TASK TO COMPLETE :: Return, from the data below, each line that contains the word "Given".

PROVIDED INFORMATION ::
........
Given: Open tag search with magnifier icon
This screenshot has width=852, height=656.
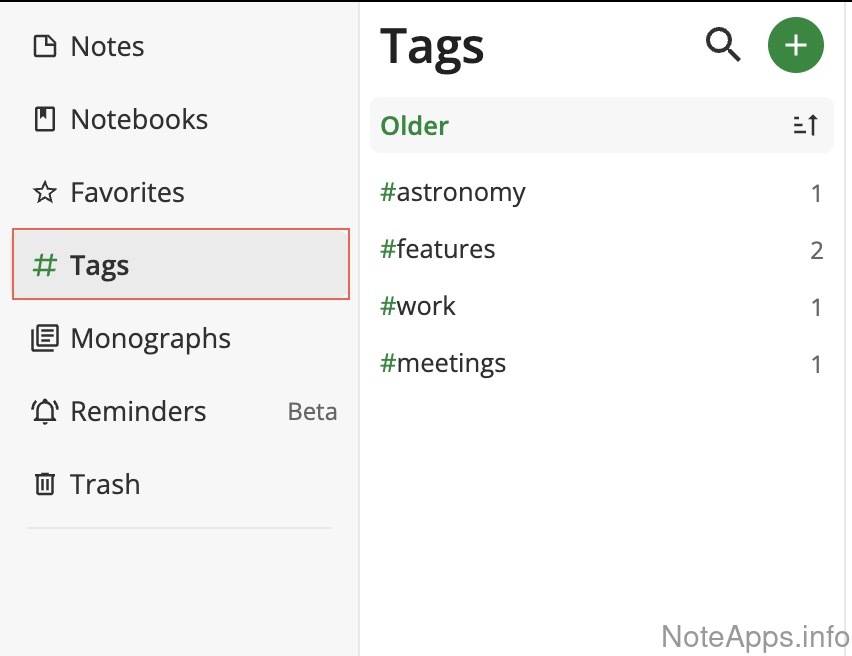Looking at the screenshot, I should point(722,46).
........
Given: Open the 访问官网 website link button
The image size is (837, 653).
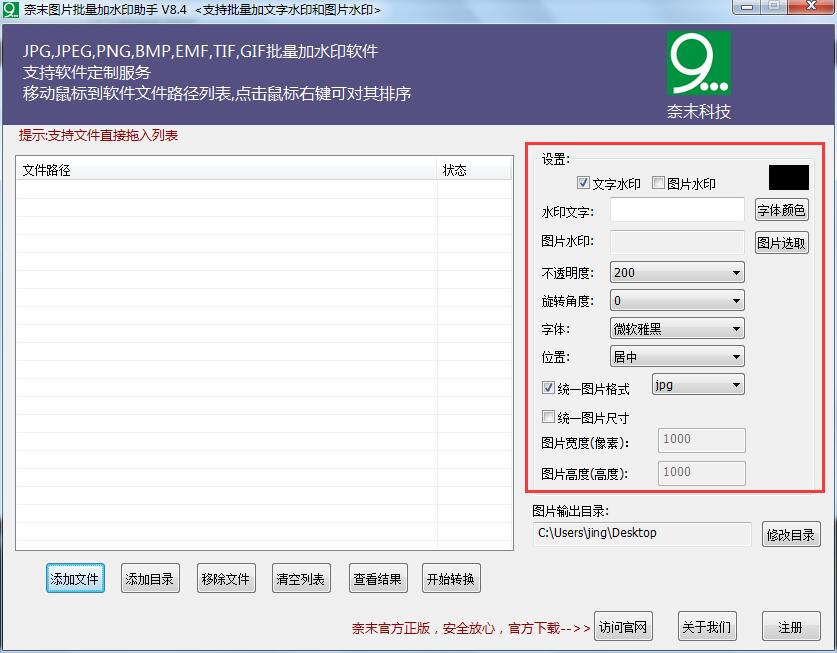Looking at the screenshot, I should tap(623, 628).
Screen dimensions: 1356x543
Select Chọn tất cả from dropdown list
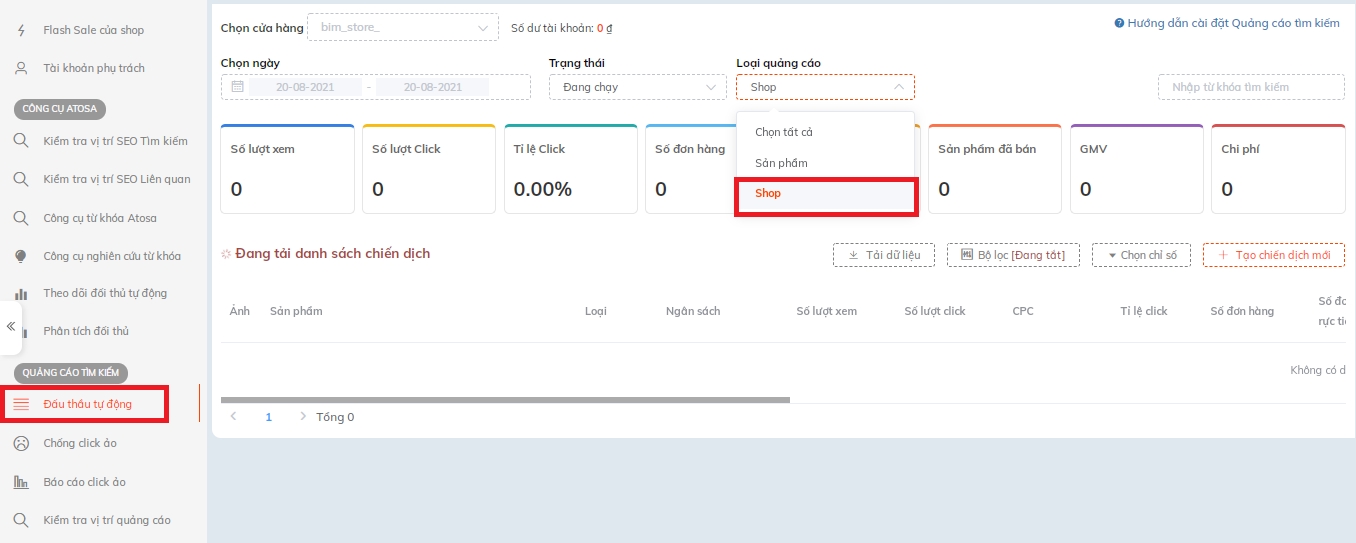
........
FINISHED TASK ::
Given: Open tag search with magnifier icon
Given: Open the 访问官网 website link button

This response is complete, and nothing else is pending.